Die Hotellerie feiert noch immer die falschen Kennzahlen. Nachfrage, Auslastung, ADR, RevPAR – jede Woche werden neue Rekorde gemeldet. Doch eine einfache Frage wird erstaunlich selten gestellt: Wie viel davon bleibt eigentlich übrig? Wenn steigende Umsätze nicht zu steigenden Gewinnen führen, ist es Zeit für ein Umdenken. Die Branche muss endlich lernen, Erfolg nicht am Umsatz, sondern an der Qualität des Gewinns zu messen.
Ich beobachte seit Jahren ein erstaunliches Ritual in der Hotellerie. Wenn Nachfrage, Auslastung oder RevPAR steigen, wird sofort von Erfolg gesprochen. Die Branche klopft sich auf die Schulter, Berichte und Verbandsmitteilungen feiern Rekorde und Präsentationen zeigen steigende Kurven. Doch aus Eigentümerperspektive ist diese Selbstzufriedenheit gefährlich.

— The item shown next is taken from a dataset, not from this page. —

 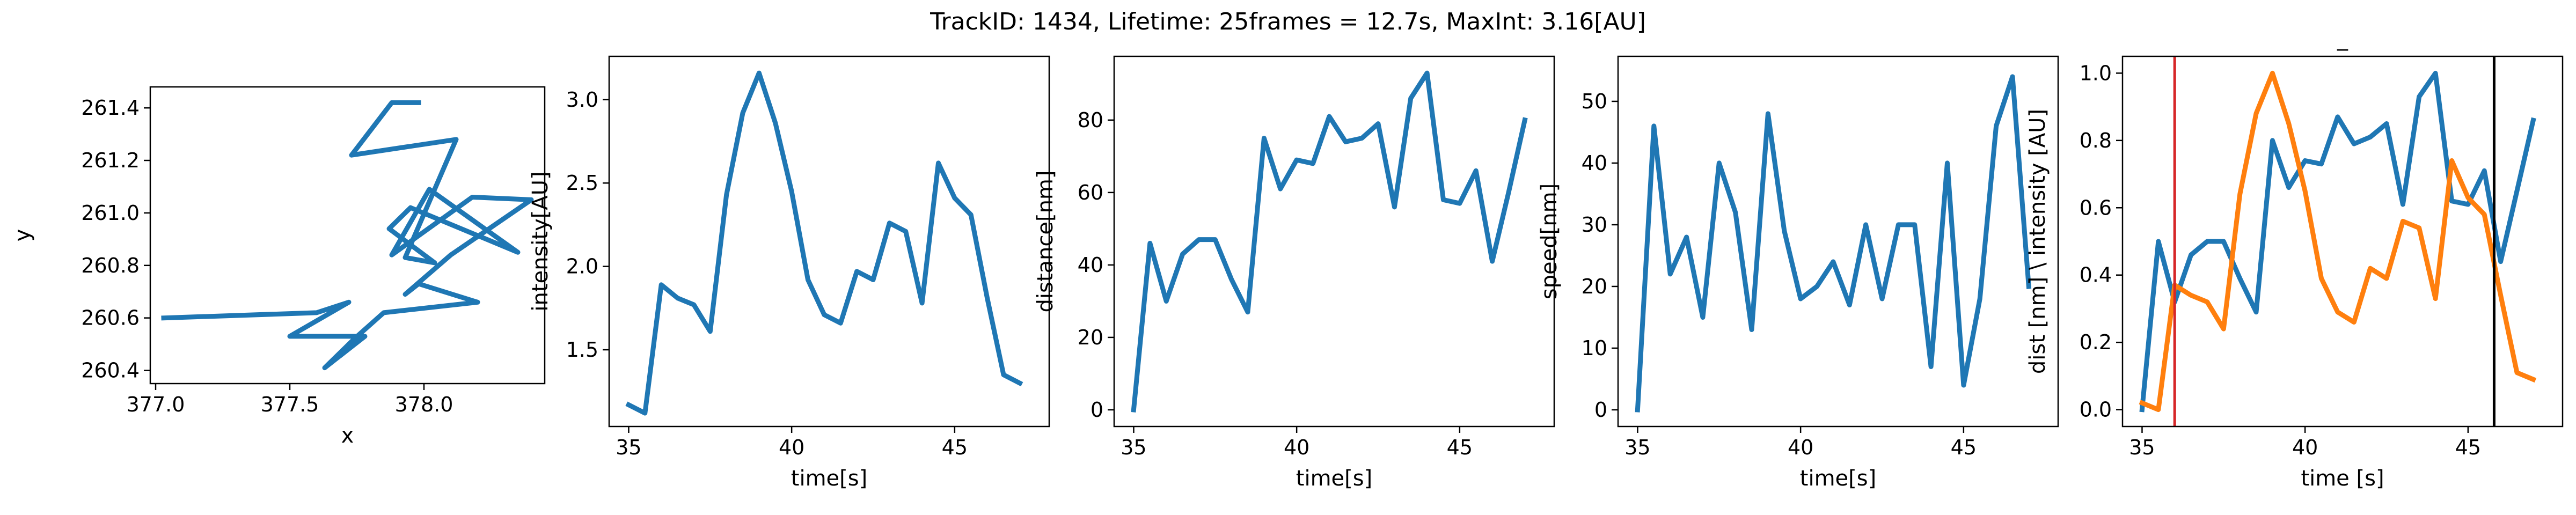 What do you see at coordinates (1964, 448) in the screenshot?
I see `chart-4-xtick-label: 45` at bounding box center [1964, 448].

Denn Umsatz ist keine Erfolgsgarantie. Umsatz ist nur der Anfang einer Rechnung. Was am Ende zählt, ist der Gewinn – und vor allem die Qualität dieses Gewinns.
Die unbequeme Wahrheit
Viele Hotels verkaufen heute mehr Zimmer zu höheren Preisen als noch vor einigen Jahren. Gleichzeitig explodieren Distributionskosten, Provisionen, Personalkosten, Energiepreise und operative Aufwendungen. Das Ergebnis: Mehr Umsatz, aber oft erstaunlich wenig zusätzlicher Gewinn.
Die Branche spricht ständig über Revenue Management. Doch in Wahrheit bräuchte sie längst etwas anderes: Profit Management.
Revenue Management war nur der Anfang
Revenue Management war eine der wichtigsten Innovationen der modernen Hotellerie. Doch das Denken blieb zu lange auf den Umsatz fokussiert. Die entscheidende Frage lautete immer: Wie maximieren wir den Zimmerpreis?
Die entscheidende Frage der Zukunft lautet jedoch: Wie maximieren wir den Gewinn pro verfügbarem Zimmer?
Die Zukunft heißt Profit Management
Genau dieses Umdenken beginnt sich langsam durchzusetzen. Ein bemerkenswertes Beispiel kommt aus der Schweiz. Der führende Revenue-Management-Anbieter im deutschsprachigen Raum, das Unternehmen HotelPartner, hat den Begriff Revenue Management konsequent weiterentwickelt und spricht inzwischen bewusst von Profit Management.
Der CEO und Gründer Oliver Meyer gehört zu den klugen Köpfen der Branche, die früh erkannt haben, dass die Zukunft nicht im Umsatz liegt, sondern im Profit. In einer Zeit steigender Kosten und zunehmender Distributionskomplexität entscheidet nicht mehr der höchste Zimmerpreis über den Erfolg eines Hotels, sondern die Fähigkeit, aus jedem Umsatz echten Gewinn zu generieren.
Ein Appell an Eigentümer und Betreiber
Ich bin überzeugt: Viele Hotels analysieren ihre Kennzahlen noch immer mit der Logik der Vergangenheit. Man freut sich über steigende RevPAR-Werte und übersieht dabei, dass die Profitabilität gleichzeitig unter Druck gerät.
Eigentümer sollten deshalb eine einfache Frage stellen: Wie viel Gewinn entsteht wirklich aus jedem zusätzlichen Umsatz? Wer diese Frage konsequent stellt, verändert automatisch auch die strategischen Entscheidungen eines Hotels.
Die Branche braucht eine neue Denkweise
Das Thema Profitabilität wird in den kommenden Jahren zu einer der entscheidenden Fragen der Hotellerie. Genau deshalb gibt die Fachplattform Hotel Inside diesem Thema bereits heute viel Raum – im Hotel Inside Club, in der Denkfabrik der Plattform sowie im Rahmen der Hotel Inside Events. Denn ohne offenen Austausch über Profitabilität wird die Branche ihre strukturellen Herausforderungen nicht lösen.
Mein persönlicher Appell an die Branche ist deshalb einfach: Hören wir auf, Umsatz mit Erfolg zu verwechseln. RevPAR ist wichtig. Nachfrage ist wichtig. Aber entscheidend ist am Ende immer nur eines: der Gewinn.
Die Zukunft der Hotellerie gehört nicht den Hotels mit dem höchsten Umsatz. Sie gehört den Hotels mit dem besten Profit.